**Exercise**.
Put every line of the material below into a numbered list, leaving out the blank lines.

**Records to use**.
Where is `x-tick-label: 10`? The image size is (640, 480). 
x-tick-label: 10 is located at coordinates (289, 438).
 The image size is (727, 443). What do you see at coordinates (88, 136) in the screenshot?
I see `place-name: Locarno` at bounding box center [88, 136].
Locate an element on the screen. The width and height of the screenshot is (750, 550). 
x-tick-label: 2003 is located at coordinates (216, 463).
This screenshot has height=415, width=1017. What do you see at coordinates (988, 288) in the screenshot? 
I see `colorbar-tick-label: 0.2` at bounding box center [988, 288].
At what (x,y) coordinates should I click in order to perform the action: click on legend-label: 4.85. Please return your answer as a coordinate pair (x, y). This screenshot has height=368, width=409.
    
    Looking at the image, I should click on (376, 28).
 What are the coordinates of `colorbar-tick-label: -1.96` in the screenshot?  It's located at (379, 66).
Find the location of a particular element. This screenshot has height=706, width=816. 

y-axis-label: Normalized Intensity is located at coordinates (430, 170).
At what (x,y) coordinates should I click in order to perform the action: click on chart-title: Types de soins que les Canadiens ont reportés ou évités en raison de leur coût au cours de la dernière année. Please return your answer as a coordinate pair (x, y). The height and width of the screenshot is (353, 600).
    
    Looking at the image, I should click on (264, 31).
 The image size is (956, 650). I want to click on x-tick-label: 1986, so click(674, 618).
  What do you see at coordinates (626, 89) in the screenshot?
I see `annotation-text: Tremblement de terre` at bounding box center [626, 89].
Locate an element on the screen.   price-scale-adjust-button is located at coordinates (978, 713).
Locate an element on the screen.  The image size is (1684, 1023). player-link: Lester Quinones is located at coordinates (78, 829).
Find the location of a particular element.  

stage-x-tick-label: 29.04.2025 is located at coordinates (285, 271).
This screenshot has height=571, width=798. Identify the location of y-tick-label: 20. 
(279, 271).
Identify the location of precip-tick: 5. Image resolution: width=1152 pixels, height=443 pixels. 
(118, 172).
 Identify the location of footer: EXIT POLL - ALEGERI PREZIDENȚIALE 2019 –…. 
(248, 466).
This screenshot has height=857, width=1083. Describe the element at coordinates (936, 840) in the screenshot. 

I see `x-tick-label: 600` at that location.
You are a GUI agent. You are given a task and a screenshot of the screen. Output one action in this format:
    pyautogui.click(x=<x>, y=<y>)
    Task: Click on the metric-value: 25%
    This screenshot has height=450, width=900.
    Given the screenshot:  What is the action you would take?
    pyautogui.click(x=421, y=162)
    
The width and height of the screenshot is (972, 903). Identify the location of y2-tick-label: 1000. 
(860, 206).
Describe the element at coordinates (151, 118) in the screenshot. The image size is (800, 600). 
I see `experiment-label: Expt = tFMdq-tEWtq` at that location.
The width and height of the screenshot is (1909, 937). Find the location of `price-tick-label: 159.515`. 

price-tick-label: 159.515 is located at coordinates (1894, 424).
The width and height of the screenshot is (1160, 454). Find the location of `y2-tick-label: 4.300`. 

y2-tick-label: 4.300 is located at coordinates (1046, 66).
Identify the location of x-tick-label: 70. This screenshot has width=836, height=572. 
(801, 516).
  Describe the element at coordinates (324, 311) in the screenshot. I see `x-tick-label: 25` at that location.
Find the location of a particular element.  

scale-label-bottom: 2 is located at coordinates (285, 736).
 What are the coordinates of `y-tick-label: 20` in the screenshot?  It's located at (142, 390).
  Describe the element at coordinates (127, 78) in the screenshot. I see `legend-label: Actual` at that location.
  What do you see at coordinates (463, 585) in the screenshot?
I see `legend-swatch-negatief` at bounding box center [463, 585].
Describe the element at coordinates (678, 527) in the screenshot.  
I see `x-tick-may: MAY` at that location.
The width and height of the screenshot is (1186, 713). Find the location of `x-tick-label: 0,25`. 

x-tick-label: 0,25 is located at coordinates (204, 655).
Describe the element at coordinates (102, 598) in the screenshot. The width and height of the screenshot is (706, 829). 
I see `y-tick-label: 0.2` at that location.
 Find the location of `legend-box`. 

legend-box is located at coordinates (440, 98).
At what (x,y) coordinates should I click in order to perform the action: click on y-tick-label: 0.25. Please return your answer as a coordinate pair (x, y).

**Response area**.
1. Where is `x-tick-label: 10`? The image size is (640, 480). 
2. x-tick-label: 10 is located at coordinates (289, 438).
3.  The image size is (727, 443). What do you see at coordinates (88, 136) in the screenshot?
4. I see `place-name: Locarno` at bounding box center [88, 136].
5. Locate an element on the screen. The width and height of the screenshot is (750, 550). 
6. x-tick-label: 2003 is located at coordinates (216, 463).
7. This screenshot has height=415, width=1017. What do you see at coordinates (988, 288) in the screenshot? 
8. I see `colorbar-tick-label: 0.2` at bounding box center [988, 288].
9. At what (x,y) coordinates should I click in order to perform the action: click on legend-label: 4.85. Please return your answer as a coordinate pair (x, y). This screenshot has height=368, width=409.
10.     Looking at the image, I should click on (376, 28).
11.  What are the coordinates of `colorbar-tick-label: -1.96` in the screenshot?  It's located at (379, 66).
12. Find the location of a particular element. This screenshot has height=706, width=816. 
13. y-axis-label: Normalized Intensity is located at coordinates (430, 170).
14. At what (x,y) coordinates should I click in order to perform the action: click on chart-title: Types de soins que les Canadiens ont reportés ou évités en raison de leur coût au cours de la dernière année. Please return your answer as a coordinate pair (x, y). The height and width of the screenshot is (353, 600).
15.     Looking at the image, I should click on (264, 31).
16.  The image size is (956, 650). I want to click on x-tick-label: 1986, so click(674, 618).
17.   What do you see at coordinates (626, 89) in the screenshot?
18. I see `annotation-text: Tremblement de terre` at bounding box center [626, 89].
19. Locate an element on the screen.   price-scale-adjust-button is located at coordinates (978, 713).
20. Locate an element on the screen.  The image size is (1684, 1023). player-link: Lester Quinones is located at coordinates (78, 829).
21. Find the location of a particular element.  
22. stage-x-tick-label: 29.04.2025 is located at coordinates (285, 271).
23. This screenshot has height=571, width=798. Identify the location of y-tick-label: 20. 
24. (279, 271).
25. Identify the location of precip-tick: 5. Image resolution: width=1152 pixels, height=443 pixels. 
26. (118, 172).
27.  Identify the location of footer: EXIT POLL - ALEGERI PREZIDENȚIALE 2019 –…. 
28. (248, 466).
29. This screenshot has height=857, width=1083. Describe the element at coordinates (936, 840) in the screenshot. 
30. I see `x-tick-label: 600` at that location.
31. You are a GUI agent. You are given a task and a screenshot of the screen. Output one action in this format:
32.     pyautogui.click(x=<x>, y=<y>)
33.     Task: Click on the metric-value: 25%
34.     This screenshot has height=450, width=900.
35.     Given the screenshot:  What is the action you would take?
36.     pyautogui.click(x=421, y=162)
37. The width and height of the screenshot is (972, 903). Identify the location of y2-tick-label: 1000. 
38. (860, 206).
39. Describe the element at coordinates (151, 118) in the screenshot. The image size is (800, 600). 
40. I see `experiment-label: Expt = tFMdq-tEWtq` at that location.
41. The width and height of the screenshot is (1909, 937). Find the location of `price-tick-label: 159.515`. 
42. price-tick-label: 159.515 is located at coordinates (1894, 424).
43. The width and height of the screenshot is (1160, 454). Find the location of `y2-tick-label: 4.300`. 
44. y2-tick-label: 4.300 is located at coordinates (1046, 66).
45. Identify the location of x-tick-label: 70. This screenshot has width=836, height=572. 
46. (801, 516).
47.   Describe the element at coordinates (324, 311) in the screenshot. I see `x-tick-label: 25` at that location.
48. Find the location of a particular element.  
49. scale-label-bottom: 2 is located at coordinates (285, 736).
50.  What are the coordinates of `y-tick-label: 20` in the screenshot?  It's located at (142, 390).
51.   Describe the element at coordinates (127, 78) in the screenshot. I see `legend-label: Actual` at that location.
52.   What do you see at coordinates (463, 585) in the screenshot?
53. I see `legend-swatch-negatief` at bounding box center [463, 585].
54. Describe the element at coordinates (678, 527) in the screenshot.  
55. I see `x-tick-may: MAY` at that location.
56. The width and height of the screenshot is (1186, 713). Find the location of `x-tick-label: 0,25`. 
57. x-tick-label: 0,25 is located at coordinates (204, 655).
58. Describe the element at coordinates (102, 598) in the screenshot. The width and height of the screenshot is (706, 829). 
59. I see `y-tick-label: 0.2` at that location.
60.  Find the location of `legend-box`. 
61. legend-box is located at coordinates (440, 98).
62. At what (x,y) coordinates should I click in order to perform the action: click on y-tick-label: 0.25. Please return your answer as a coordinate pair (x, y).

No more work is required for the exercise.